For some time Sun has tried to penetrate the storage market, but it's had problems, with products such as the A7000 failing. In response, the company inked a deal to resell Hitachi Data Systems' high-end storage systems, acquired Pirus Networks for midrange systems and began reselling Dot Hill lower-end systems. In addition, Sun licensed technology and bought engineering services from storage specialist Procom Technologies in 2004.

With storage hardware, "They're in better shape than they have been for a long time," said Data Mobility Group analyst John Webster.

And metadata tools could be a very useful addition, especially for customers interested in processing data that's retrieved in real time,

Webster added. For example, a retailer might want to link a stream of data logged by radio frequency identification systems that track product sales with a stream of video that records customers' actions in stores. Those two linked data streams, indexed by metadata that records the time the information was gathered, could be used to find out customer traits retailers want to know.

Not first to market
Sun isn't alone with Honeycomb. Its chief competitor is storage specialist EMC, which not only beat Sun to market with a competing product, Centera, but also acquired a company called Documentum whose software provides a necessary interface to make metadata useful.

EMC had more than 1,200 Centera customers in 2004, has lured software companies to build Centera support into 165 applications, and has sold a total of 30 petabytes of Centera storage capacity so far. "It's clear from our results that Centera has real momentum and is being embraced in the market. Customers are struggling with unstructured data and looking for help," spokesman Greg Eden said.

Sun believes it has an edge, though. Where EMC relies on a database housed on a separate server to store and process metadata, Honeycomb builds that function directly into the storage system, Davis said. Sun's approach is cheaper, simpler and doesn't require separate administrators, he said.

**Records shown**

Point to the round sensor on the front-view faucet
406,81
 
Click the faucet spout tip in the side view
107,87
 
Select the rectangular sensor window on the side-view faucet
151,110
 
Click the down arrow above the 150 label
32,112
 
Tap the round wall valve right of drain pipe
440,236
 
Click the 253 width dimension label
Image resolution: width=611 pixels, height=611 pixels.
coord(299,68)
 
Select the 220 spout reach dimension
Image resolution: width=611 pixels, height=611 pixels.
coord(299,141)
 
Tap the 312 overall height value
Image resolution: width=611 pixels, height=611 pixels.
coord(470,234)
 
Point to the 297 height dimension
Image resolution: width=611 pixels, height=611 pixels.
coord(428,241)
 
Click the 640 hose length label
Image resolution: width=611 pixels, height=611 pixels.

**Work task A**
In the Sun storage article, rewrite the part starting with "For some time" and going on through "Technologies in 2004.", swapping "Dot Hill" for "Dot Hill Systems".
**Work task B**
Say whether each statement agrees with the Sun storage article, and quote the deciding words: (i) EMC had more than 1,200 Centera customers in 2004. (ii) Honeycomb keeps its metadata in a database on a separate server. (iii) Sun bought Procom Technologies in 2004.
**Work task C**
Write what comes next in the Sun storage article, picking up after its last sentence.

**Your response A**
For some time Sun has tried to penetrate the storage market, but it's had problems, with products such as the A7000 failing. In response, the company inked a deal to resell Hitachi Data Systems' high-end storage systems, acquired Pirus Networks for midrange systems and began reselling Dot Hill Systems lower-end systems. In addition, Sun licensed technology and bought engineering services from storage specialist Procom Technologies in 2004.

**Your response B**
(i) Yes: "EMC had more than 1,200 Centera customers in 2004"
(ii) No: "Honeycomb builds that function directly into the storage system"
(iii) No: "Sun licensed technology and bought engineering services from storage specialist Procom Technologies in 2004"

**Your response C**
In addition, Sun once again will play its openness card. It will provide an open interface for metadata and work to standardize it so software companies and customers won't have to worry about tailoring products for different storage systems or for having data locked into a single suppliers' storage system, Canepa said.

Another competitor in the market for this so-called content addressable storage, or CAS, is start-up Permabit, whose technology is used in Storage Technology's Lifecycle Fixed Content Manager 100 system, introduced Monday. And Hewlett-Packard offers its HP StorageWorks Reference Information Storage System.

As currently planned, each Honeycomb system is a rack-mounted module 5.25 inches tall. More and more modules can be added to increase storage capacity, but that expansion doesn't require more administrative staff, Davis said.

The systems will use Sun's Solaris 10 operating system running on Advanced Micro Devices' Opteron processor, he added. Opteron's fast input-output capability is useful for the task, Davis said.

Honeycomb will be incorporated later into the company's StorEdge 5210 and 5310 systems. Those systems use Intel's Xeon processors today, but "before the end of the year, those will ship with Opteron technology," Canepa said.

Thousands of disks
High data reliability is the other half of the Honeycomb promise. Today, RAID technology can store data across a group of drives such that no data is lost even if one drive fails. Administrators replace the failed drive, and a RAID system can reconstruct the data.

But with drives now reaching 500GB in size, "the rebuild process can end up taking days," during which there is a serious possibility of a second drive failure and irretrievable data loss, Canepa said.

Honeycomb aims to sidestep this by storing data across many drives; the system can withstand multiple failures without blinking, Canepa said. The result might eventually be a more relaxed and less expensive approach to storage system maintenance.

"If you think of having hundreds or thousands of disks, you may accumulate failures for two or three months, then go out on a periodic basis and replace those," Canepa said. "Or you may have enough capacity that you never replace them. After five years, you just migrate the data off of it."